2017 Legislative Preview

The 2017 Vermont legislative session is here! VPIRG is excited to build on the nearly 45 years of success that we have achieved together and continue working in the State House to protect our environment, watch out for consumers and put Vermont on a path to a sustainable future.

Now, more than ever, states like Vermont will need to lead the way in pursuing policies that put the well-being of our citizens and our environment above big-moneyed special interests. In the 2017 legislative session, VPIRG — along with our members and allies — will work to do exactly that by focusing on these priorities across our issue areas:

Click on a program name below to jump to that section and check out our priorities for the coming months:

Climate & Clean Energy | Government Reform | Environment

Climate & Clean Energy

Energy Independent Vermont:

Global warming didn’t end on Nov. 8, 2016.  In fact, its prognosis only got worse. With climate deniers in control of the federal government, it’s never been more important for Vermont to show leadership in this area. By putting a price on carbon pollution and cutting state taxes, Vermont can speed the transition to clean energy, keep more of our energy dollars in-state, create jobs and grow our economy – all while reducing the pollution that is threatening our planet.

In the next legislative biennium, we’ll be holding Gov. Scott to his campaign pledge of supporting Vermont’s climate and clean energy goals, which include an 80% reduction in greenhouse gas emissions and getting 90% of all energy from renewable energy sources by the year 2050. VPIRG will also work with the Energy Independent Vermont coalition of businesses, non-profits, low-income service providers, students, clergy, and academics to promote legislation that confronts carbon pollution head on.

Expanding Access to Solar for All Vermonters:
The cost of solar has dropped dramatically over the past ten years, and innovative financing mechanisms have helped make solar accessible for many Vermonters who formerly couldn’t afford the high upfront cost. However, solar is still out of reach for many low and moderate income Vermonters. This session, VPIRG will be working to expand solar opportunities for Vermonters of all income levels.

Defending Renewable Energy Across the State:
Vermont has enacted a series of strong renewable energy laws in recent years that will move us toward our state goal of getting 90% of our energy from renewable sources by 2050. This year, VPIRG will continue working for the full implementation of these laws to ensure our goals are met.
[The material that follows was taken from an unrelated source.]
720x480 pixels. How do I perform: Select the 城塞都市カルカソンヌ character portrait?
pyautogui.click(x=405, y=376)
We will also lead the charge against any new legislative attacks on clean energy (such as the moratorium on wind energy proposed by Gov. Scott).

Government Reform

Pay to Play & Ethics Commission:
Imagine: a business or law firm makes a generous campaign contribution to a statewide candidate who, after taking office or winning reelection, rewards the donor with a state contract. One way of thinking about this is, “You scratch my back and I’ll scratch yours.” It’s also known as “pay to play” and it’s a form of political corruption. It’s bad for taxpayers and it’s bad for democracy.

VPIRG will work for a change to Vermont law that would prohibit state contracts from being awarded to any person or corporation that has made a political contribution to a candidate seeking the office which oversees the contract. Further, we’ll support the creation of an independent ethics commission that can serve as both a resource to help officials make ethical decisions and as an independent body that can review and evaluate complaints of ethical violations.

Ban on Corporate Contributions:

Corporations are not people. Over 20 states have prohibited corporations and unions from directly donating to political campaigns, and the federal government has banned the practice for over 100 years. Here in Vermont, the law treats corporations just like you and me – and we want to change that. VPIRG supports banning corporate campaign contributions in Vermont. In times of record-low trust in government and our elected officials, Vermont has the opportunity to take a stand against the corrupting influence that corporate cash can have on politicians and help restore faith in government by ensuring that our officials are working for the people, not for corporations.



After the alarming discovery in early 2016 that drinking water wells in North Bennington and other areas were contaminated by a toxic chemical known as PFOA, the legislature asked a diverse group of experts (including VPIRG’s Executive Director) to develop recommendations for preventing such chemical threats in the future.  During the 2017 legislative session, we’ll be fighting hard to make sure these recommendations are enacted in order to protect our drinking water and public health.

Bottle Bill:

Right now, unclaimed deposits from Vermont’s Bottle Bill are returned to the beverage industry — meaning when people don’t redeem their containers for a nickel deposit, that money – which is estimated to be between $1.5 and $4.2 million per year– is given to the beverage industry. Most states with Bottle Bills use this revenue for state programs, like recycling. That’s how we’d like to see the unclaimed nickels used in Vermont – to support recycling programs that everyone can get behind. And while we’re updating our Bottle Bill, why not expand it to include water bottles and single serving juice and sports drinks? We’ll be supporting a bill to do just that.